Several hantavirus cases were diagnosed after people spent the night at Curry Village in newer tent cabins with a double-wall construction. Investigation showed infected mice nested between the walls.
The tent cabins were shut down last year after the outbreak was discovered.
There have been reports that the tent cabins were torn down and replaced with the old, single-wall version. But Yosemite officials were not immediately available to confirm the reports.
The Interior Department’s Office of Inspector General investigated last summer’s outbreak and last week reported that park officials responded appropriately in accordance with policy.
At least eight of the nine tourists who fell ill stayed in the newer tent cabins, which are operated by the private concessionaire, Delaware North Parks and Resorts.
The concessionaire had added rafters and wall studs to the tent cabins. Park Service policy did not require park leaders to approve the design changes because they were considered routine maintenance.
Folks in the southwest Fresno County town of Lanare avoid drinking arsenic-laced water from their taps.

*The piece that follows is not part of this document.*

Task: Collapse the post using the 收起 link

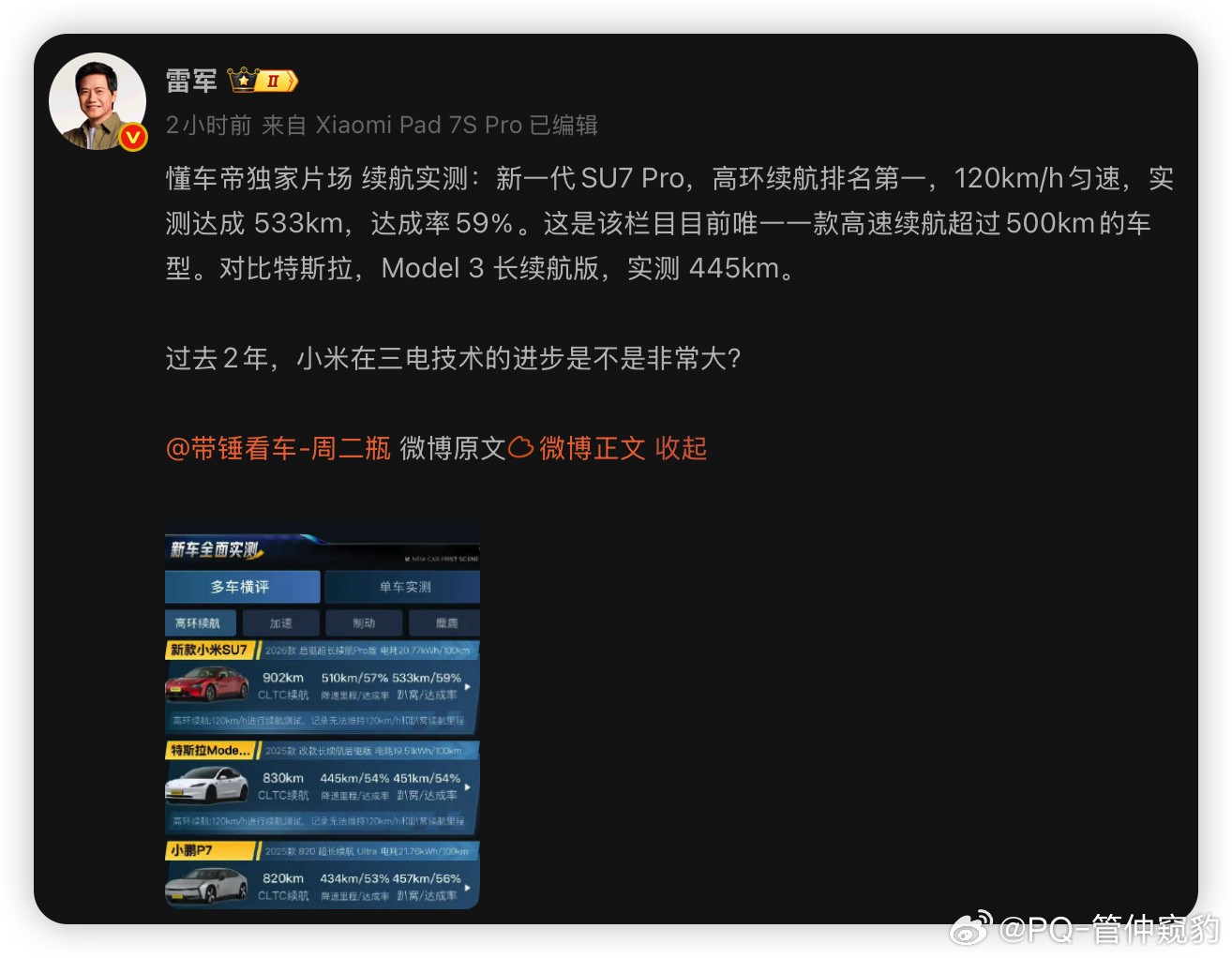Action: [x=683, y=448]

They thought four vending machines in nearby Riverdale were their best option for healthy water.
Now the machines are gone, according to California Rural Legal Assistance, representing Lanare’s 590 residents. The machines apparently were not filtering the water in Riverdale, which also has arsenic contamination.
CRLA said water from the machines was tested at more than three times the safe level. The U.S. Environmental Protection Agency says the threshold is 10 parts per billion.
Instead of the four-mile drive to Riverdale, Lanare residents must drive as far as Fresno, 20 miles away, to buy water for drinking and cooking.
As part of a series titled Living in a Toxic Land, The Bee published a story last month about the environmental risks people must live with every day in Lanare.
The town has no schools, health care or sewer service. The tainted well water is the most immediate problem.
Veronica Garibay, a CRLA community education outreach coordinator, says the Lanare Community Service District has applied to the California Department of Public Health for $50,000 to fund interim water solutions. Some of the money could help provide a water vending machine in Lanare.
If the town gets the money, the machine could be installed at the Lanare Community Center.
Fresno City Council Member Steve Brandau offered gracious and well-spoken introductory remarks before Mayor Ashley Swearengin’s State of the City address on Thursday.
There was one problem: the first-year council member referenced a closed-door council discussion about the city budget, and city budgets are not supposed to be discussed behind closed doors, per the state’s open-meeting laws.
City finances are meant to be open for public debate.
Brandau explained himself Friday, saying that the private council discussion (or discussions) was not specifically about the budget but about something else that had financial ramifications.
He didn’t specify, but it could have been a topic that’s legally afforded privacy, such as a lawsuit or labor contract.
“Every decision we make is a decision about the budget,” he said.